*QUOTED PASSAGE*:
AI & Chemistry

Dissecting an AI model (data)

Shoeblack.AI 2024. 11. 16. 09:18

VEGA was used to predict liver toxicity of food preservatives in the last article. What does an AI model for liver toxicity look like? Since AI models provide results that are directly related to human safety, there are a number of guidelines for this. In particular, transparency of predictions is important issue. In the case of AI models like the one we used, users are curious to know key information to understand the model. In fact, if this is not disclosed, it is difficult to trust and use it.
A model that predicts experimental values from chemical structures is called a QSAR model. There is a form to report the details of this model, called the QMRF. This is an acronym for QSAR Model Reporting Format. VEGA records and discloses the QMRF information of the developed models in detail. So it's a highly transparent program.

 

VEGA QMRF

 

In the Human Toxicology section, the models are categorized by type, and I found the details for the liver toxicity prediction model. In the image below, you can see the QMRF file of the liver toxicity prediction model at the bottom.

 

Click blue text 'QMRF' and a pdf file will open. This document reveals all the details of the model. On the first page have a brief description of the program. Pages 1 and 2 contain information about the developer and general information about the software.

 

From number 3, it covers important information. You've probably heard the name OECD before, the Organization for Economic Development and Cooperation. OECD publishes a lot of documents related to chemical safety. It doesn't sound like it has anything to do with economics, but they publish them anyway. They also published a guideline on QSAR models. It defines five principles that should be followed to validate a QSAR model.

 

https://www.oecd.org/en/publications/guidance-document-on-the-validation-of-quantitative-structure-activity-relationship-q-sar-models_9789264085442-en.html

 

Guidance Document on the Validation of (Quantitative) Structure-Activity Relationship [(Q)SAR] Models

This document presents principles and helpful guides for validating (Q)SAR technology for a variety of applications.

www.oecd.org

 

A brief introduction to the five principles is as follows
1) What is the model predicting? A description of the experimental value. Experimental protocol to measure the data.
2) How was the model built? A description of the algorithms used in the development process.
3) Are the predictions reliable? An analysis of how reliable the model's predictions are.

*AVAILABLE DATA*:
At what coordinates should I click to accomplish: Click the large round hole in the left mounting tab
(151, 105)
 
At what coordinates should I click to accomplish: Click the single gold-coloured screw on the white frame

*TASK LIST*:
**1.** Answer these questions using the post about VEGA's QMRF:
(a) What does the acronym QMRF stand for?
(b) Which pages of the QMRF pdf contain information about the developer and general information about the software?
(c) How many principles does the OECD guideline define for validating a QSAR model?
**2.** Summarize the post about VEGA's QMRF in two sentences.
**3.** Pick up the post about VEGA's QMRF right after its final line and keep writing.

*ANSWERS GIVEN*:
**1.**
(a) QSAR Model Reporting Format.
(b) Pages 1 and 2.
(c) Five.

**2.** VEGA, which was used to predict the liver toxicity of food preservatives, records and discloses detailed QMRF (QSAR Model Reporting Format) information for its models, so it is a highly transparent program. The QMRF pdf for the liver toxicity model covers the developer and general software details on pages 1 and 2, and from number 3 it covers important information, which the post ties to an OECD guideline that defines five principles for validating a QSAR model.

**3.**
4) How good was the fit? An analysis of the model's prediction accuracy
5) So what does the structure have to do with the experimental values? Relationship between the structural properties and the experimental values. 
 
I suddenly wrote a lengthy explanation on OECD QSAR validation guideline because the QMRF organizes the details of the model according to this 5 principles. So, starting with paragraph #3, the model is described in detail in the context of the OECD validation guideline principles. Below are the details of the liver toxicity model. All data sources are disclosed.

 

Data is the key to AI model development. You are nothing without data even if you are the top-notch AI researcher. It's just impossible to reproduce the model. So, in many cases, the data is never published. That's why there are no programs that transparently disclose the details of their models, starting with the source of the data.

Can we get the dataset instead of just description? Yes. VEGA makes all the data available. There's a question mark on the left side of the model. Press this button and get the dataset.

 

Click the question mark to download the training set from this window. This will save all the data used to develop the model. It will be saved as a txt file, and in Notepad it looks like this. The Status indicates which substance was used for training or test. There are the experimental values and the predicted values. With this information, it is easy to calcaulte the prediction accuracy of the VEGA model. 

 

It is txt file, but you can open it in excel as well. As each piece of information is separated by regular intervals, it is better represented when opened in Excel, which automatically separates the columns.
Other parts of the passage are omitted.